Job Interviews Strongly Influenced By First Impressions And Rapport Building, Study Says
Job interviews just got more complicated. While formal questioning during interviews gives employers the most job-related information about you, a new study indicates that pre-interview small talk, or rapport building, is more influential.
"Nearly all employment interviews, even those considered highly structured, begin with a brief meet-and-greet conversation typically coalescing around non-job-related topics (i.e., rapport building),” wrote the paper’s authors.
Rapport building is generally regarded as an “essential, value-adding component of the interview,” the researchers say, but they questioned if first impressions from rapport-building could unfairly influence interviewers’ evaluations during formal questioning.

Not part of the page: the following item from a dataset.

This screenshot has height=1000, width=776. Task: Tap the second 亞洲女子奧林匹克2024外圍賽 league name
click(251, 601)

To test the theory, mock interviews were given to 163 accounting students. Each interview consisted of 12 standardized questions, but first began with a few minutes of rapport building. Interviewers were also asked to write down their first impressions of each job candidate after the rapport building took place, but before formal questioning began.

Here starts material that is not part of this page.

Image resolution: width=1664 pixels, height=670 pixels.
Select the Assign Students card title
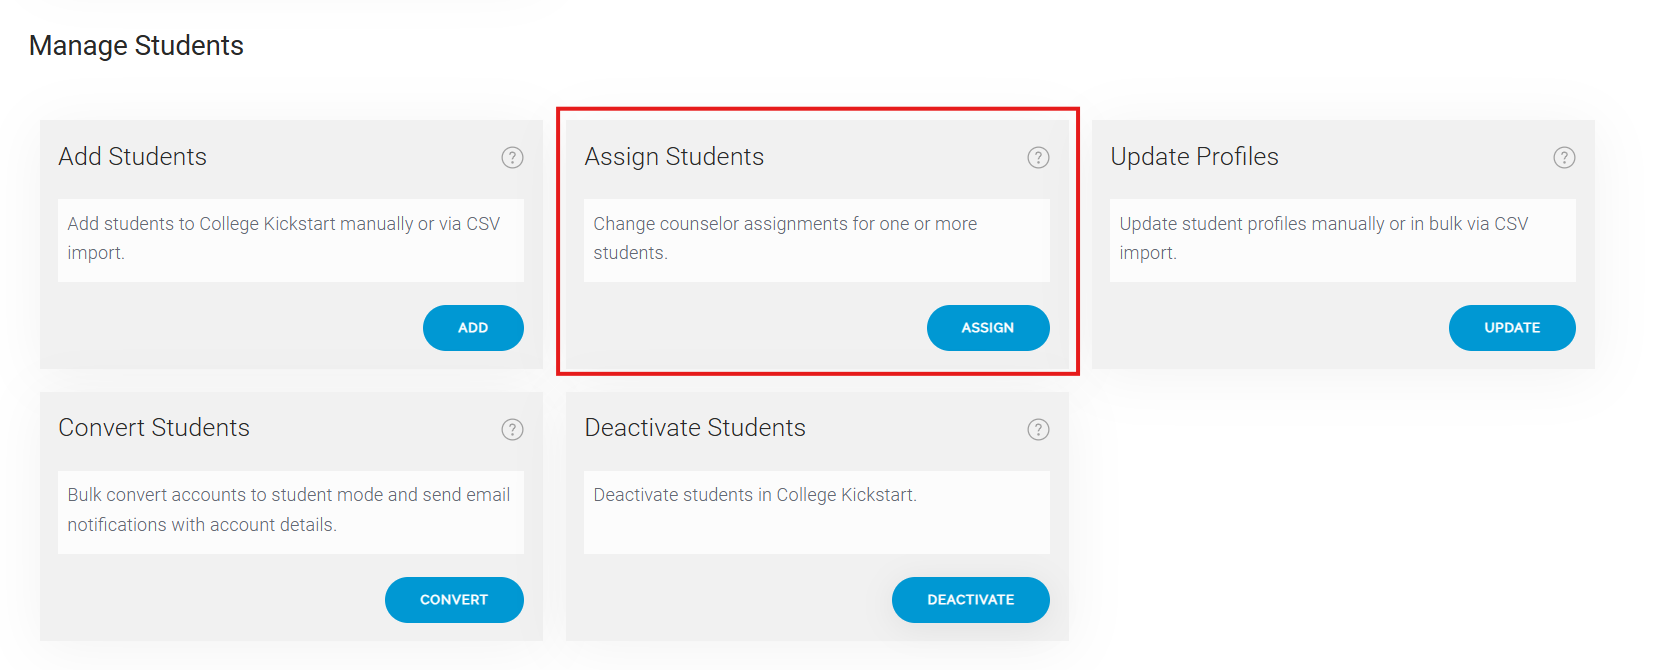[674, 157]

The researchers found that students who made a good first impression were more likely to receive positive scores on the 12 standardized questions, indicating that good first impressions have more weight on formal questioning than the answers themselves.
But by comparing the interviewers’ scores to scores given by a separate set of expert reviewers (who were only shown video of the standardized portion of the interview, not the rapport-building portion), the researchers found the influence from first impressions was not biased or unfair, based on the fact that interviewers’ reports of first impressions highly coincided with the experts’ overall scores.

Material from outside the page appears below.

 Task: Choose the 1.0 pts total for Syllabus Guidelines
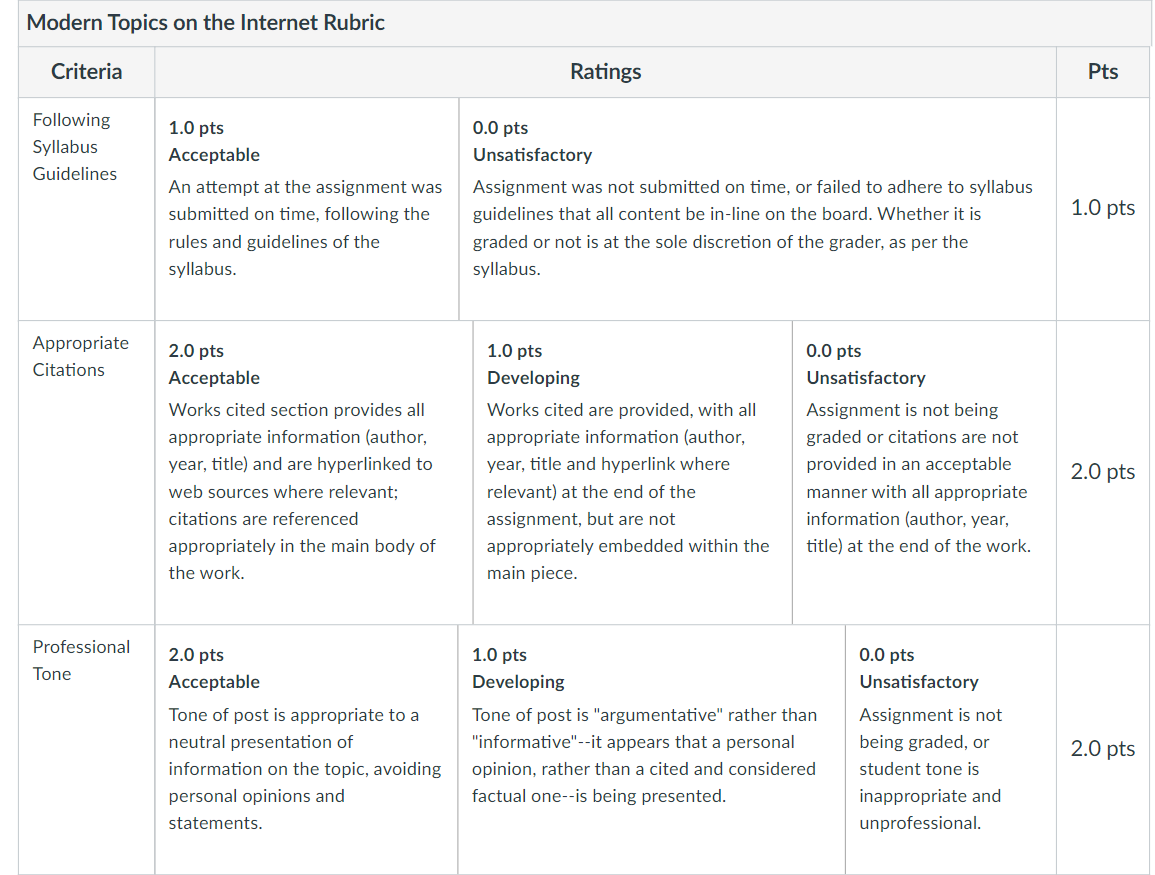click(x=1103, y=208)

So what can you do to enhance the first impression you give?
Like a first date, a job interview relies on nonverbal communication. In any one-on-one scenario, including job interviews, we unconsciously mirror the behaviors of the other person to show comfort, trust and rapport, but this can backfire if an interviewer displays negative nonverbal communication, so pay attention to your nonverbal cues.
Physical appearance, too, plays a role. In the current study, the researchers found that students who were given a high image score (showed a good physical appearance) by the experts were the students most likely to give positive first impressions. In another study, physical attractiveness was shown to increase one’s chance of getting a callback for a job, but that’s a bit more difficult to control.